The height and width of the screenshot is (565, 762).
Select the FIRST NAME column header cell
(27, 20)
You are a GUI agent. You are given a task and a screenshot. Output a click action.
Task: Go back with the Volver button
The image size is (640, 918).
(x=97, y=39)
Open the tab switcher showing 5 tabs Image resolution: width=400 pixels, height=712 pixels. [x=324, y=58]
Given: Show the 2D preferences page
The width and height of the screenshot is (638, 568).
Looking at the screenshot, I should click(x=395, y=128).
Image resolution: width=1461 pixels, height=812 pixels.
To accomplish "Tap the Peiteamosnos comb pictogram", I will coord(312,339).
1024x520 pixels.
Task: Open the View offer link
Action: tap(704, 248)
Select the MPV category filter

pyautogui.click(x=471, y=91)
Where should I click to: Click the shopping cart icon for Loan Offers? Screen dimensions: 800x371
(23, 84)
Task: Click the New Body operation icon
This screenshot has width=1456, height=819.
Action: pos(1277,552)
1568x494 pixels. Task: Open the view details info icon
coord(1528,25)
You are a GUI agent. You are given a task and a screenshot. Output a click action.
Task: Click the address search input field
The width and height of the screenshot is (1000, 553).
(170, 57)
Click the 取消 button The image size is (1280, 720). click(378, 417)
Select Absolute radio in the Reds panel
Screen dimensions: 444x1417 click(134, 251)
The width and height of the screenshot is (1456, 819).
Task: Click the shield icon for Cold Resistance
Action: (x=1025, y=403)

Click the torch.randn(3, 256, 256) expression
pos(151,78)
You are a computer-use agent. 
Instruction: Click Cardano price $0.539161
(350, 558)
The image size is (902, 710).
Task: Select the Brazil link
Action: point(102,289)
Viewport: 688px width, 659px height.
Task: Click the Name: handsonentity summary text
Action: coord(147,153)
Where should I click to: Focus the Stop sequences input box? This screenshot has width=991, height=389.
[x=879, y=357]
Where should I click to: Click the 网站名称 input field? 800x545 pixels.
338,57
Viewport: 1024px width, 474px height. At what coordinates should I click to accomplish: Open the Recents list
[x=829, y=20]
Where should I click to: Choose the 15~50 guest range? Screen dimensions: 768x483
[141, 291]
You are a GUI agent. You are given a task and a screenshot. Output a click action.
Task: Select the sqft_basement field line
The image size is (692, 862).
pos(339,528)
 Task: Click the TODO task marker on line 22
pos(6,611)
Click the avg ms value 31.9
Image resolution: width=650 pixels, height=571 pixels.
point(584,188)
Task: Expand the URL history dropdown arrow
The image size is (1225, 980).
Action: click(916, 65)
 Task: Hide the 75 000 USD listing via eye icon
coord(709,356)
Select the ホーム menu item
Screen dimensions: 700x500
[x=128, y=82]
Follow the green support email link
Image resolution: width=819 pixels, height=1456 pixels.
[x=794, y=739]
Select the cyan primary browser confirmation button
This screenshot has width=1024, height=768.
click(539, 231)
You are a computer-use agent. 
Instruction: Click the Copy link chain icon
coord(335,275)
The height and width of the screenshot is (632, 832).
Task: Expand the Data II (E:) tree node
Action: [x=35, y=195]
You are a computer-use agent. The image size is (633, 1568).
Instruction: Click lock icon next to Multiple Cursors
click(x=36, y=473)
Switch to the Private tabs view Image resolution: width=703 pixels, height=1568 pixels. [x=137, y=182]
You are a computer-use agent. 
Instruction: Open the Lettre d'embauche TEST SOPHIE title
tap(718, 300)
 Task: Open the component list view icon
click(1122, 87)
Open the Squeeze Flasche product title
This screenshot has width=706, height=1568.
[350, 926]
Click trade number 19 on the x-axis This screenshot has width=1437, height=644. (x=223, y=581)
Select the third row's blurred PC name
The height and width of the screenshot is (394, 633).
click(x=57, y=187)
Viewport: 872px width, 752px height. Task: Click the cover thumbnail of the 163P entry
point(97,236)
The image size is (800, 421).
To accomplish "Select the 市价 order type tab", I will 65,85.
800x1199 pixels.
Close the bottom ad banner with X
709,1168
──────────────────────────────
**About this exercise:**
Each record above has to be set down again, word for word.

**Written answer:**
The height and width of the screenshot is (565, 762).
Select the FIRST NAME column header cell
(27, 20)
You are a GUI agent. You are given a task and a screenshot. Output a click action.
Task: Go back with the Volver button
The image size is (640, 918).
(x=97, y=39)
Open the tab switcher showing 5 tabs Image resolution: width=400 pixels, height=712 pixels. [x=324, y=58]
Given: Show the 2D preferences page
The width and height of the screenshot is (638, 568).
Looking at the screenshot, I should click(x=395, y=128).
Image resolution: width=1461 pixels, height=812 pixels.
To accomplish "Tap the Peiteamosnos comb pictogram", I will coord(312,339).
1024x520 pixels.
Task: Open the View offer link
Action: tap(704, 248)
Select the MPV category filter

pyautogui.click(x=471, y=91)
Where should I click to: Click the shopping cart icon for Loan Offers? Screen dimensions: 800x371
(23, 84)
Task: Click the New Body operation icon
This screenshot has width=1456, height=819.
Action: pos(1277,552)
1568x494 pixels. Task: Open the view details info icon
coord(1528,25)
You are a GUI agent. You are given a task and a screenshot. Output a click action.
Task: Click the address search input field
The width and height of the screenshot is (1000, 553).
(170, 57)
Click the 取消 button The image size is (1280, 720). click(378, 417)
Select Absolute radio in the Reds panel
Screen dimensions: 444x1417 click(134, 251)
The width and height of the screenshot is (1456, 819).
Task: Click the shield icon for Cold Resistance
Action: (x=1025, y=403)

Click the torch.randn(3, 256, 256) expression
pos(151,78)
You are a computer-use agent. 
Instruction: Click Cardano price $0.539161
(350, 558)
The image size is (902, 710).
Task: Select the Brazil link
Action: point(102,289)
Viewport: 688px width, 659px height.
Task: Click the Name: handsonentity summary text
Action: coord(147,153)
Where should I click to: Focus the Stop sequences input box? This screenshot has width=991, height=389.
[x=879, y=357]
Where should I click to: Click the 网站名称 input field? 800x545 pixels.
338,57
Viewport: 1024px width, 474px height. At what coordinates should I click to accomplish: Open the Recents list
[x=829, y=20]
Where should I click to: Choose the 15~50 guest range? Screen dimensions: 768x483
[141, 291]
You are a GUI agent. You are given a task and a screenshot. Output a click action.
Task: Select the sqft_basement field line
The image size is (692, 862).
pos(339,528)
 Task: Click the TODO task marker on line 22
pos(6,611)
Click the avg ms value 31.9
Image resolution: width=650 pixels, height=571 pixels.
point(584,188)
Task: Expand the URL history dropdown arrow
The image size is (1225, 980).
Action: click(916, 65)
 Task: Hide the 75 000 USD listing via eye icon
coord(709,356)
Select the ホーム menu item
Screen dimensions: 700x500
[x=128, y=82]
Follow the green support email link
Image resolution: width=819 pixels, height=1456 pixels.
[x=794, y=739]
Select the cyan primary browser confirmation button
This screenshot has width=1024, height=768.
click(539, 231)
You are a computer-use agent. 
Instruction: Click the Copy link chain icon
coord(335,275)
The height and width of the screenshot is (632, 832).
Task: Expand the Data II (E:) tree node
Action: [x=35, y=195]
You are a computer-use agent. The image size is (633, 1568).
Instruction: Click lock icon next to Multiple Cursors
click(x=36, y=473)
Switch to the Private tabs view Image resolution: width=703 pixels, height=1568 pixels. [x=137, y=182]
You are a computer-use agent. 
Instruction: Open the Lettre d'embauche TEST SOPHIE title
tap(718, 300)
 Task: Open the component list view icon
click(1122, 87)
Open the Squeeze Flasche product title
This screenshot has width=706, height=1568.
[350, 926]
Click trade number 19 on the x-axis This screenshot has width=1437, height=644. (x=223, y=581)
Select the third row's blurred PC name
The height and width of the screenshot is (394, 633).
click(x=57, y=187)
Viewport: 872px width, 752px height. Task: Click the cover thumbnail of the 163P entry
point(97,236)
The image size is (800, 421).
To accomplish "Select the 市价 order type tab", I will 65,85.
800x1199 pixels.
Close the bottom ad banner with X
709,1168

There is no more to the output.